Ray went on to state that “not only is reach failing but social has never succeeded in delivering reliable marketing scale, no matter how many case studies suggest otherwise.”
In a report entitled, “It’s Time to Separate the ‘Social’ From the ‘Media,” analyst firm Forrester echoed Ray’s sentiments by proclaiming “organic social media stopped working.” In its report, Forrester makes the case that “brand organic opportunities have disappeared and social media marketing has become entirely a paid game.” The research firm recommends that marketing leaders assign their social budgets not to the social team but to the media team because “social ads aren’t social; they’re just ads.”
Ray notes that the Forrester report includes a simple fact too many content marketers have ignored in 2015: “If you can’t get a message to your audience, you can’t very well market to them.” As an example, it states that Facebook’s reach for top brands’ posts was just two percent of their fans in 2014, and predicted that number will only decrease further.
Also cited as among social media’s other downfalls—it fails to deliver trust. For B2B marketers like those in health and healthcare IT, the ratings are not good: B2B buyers rated social media posts among the least important for establishing credibility. And, just 15 percent of consumers trust social posts by companies or brands.
So – is Ray right in concluding that “social media marketing has become a house of cards”? That “entire corporate social media strategies are crafted on baseless assumptions that presume brands can reach prospects and customers in social networks”? Has social media’s eulogy been written?
Not exactly.
Ray proposes that social media professionals start from scratch by studying the data, creating new and realistic proof points and producing more effective social media strategies. Some facts:
People take social media seriously and so should business.

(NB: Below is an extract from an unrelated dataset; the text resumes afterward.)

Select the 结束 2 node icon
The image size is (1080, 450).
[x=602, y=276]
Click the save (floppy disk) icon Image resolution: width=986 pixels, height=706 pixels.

The numbers for social are impressive:
And, social media behavior is still growing, with the average usage time rising from 1.66 hours/day in 2013 to 1.72 hours in 2015.
What these and other data points are telling us, says Ray, is that social media is important to consumers, and brands should find ways to meet consumers’ needs and expectations in the channel. But, while numbers like those cited above usually tempt marketers into believing social media is a fertile content marketing opportunity, this is not the case. Consumers work hard to block and ignore brand messaging because they do not trust brand content. He states that “brands win when they get people talking to each other, not about the brand’s content but about the actual customer experience.”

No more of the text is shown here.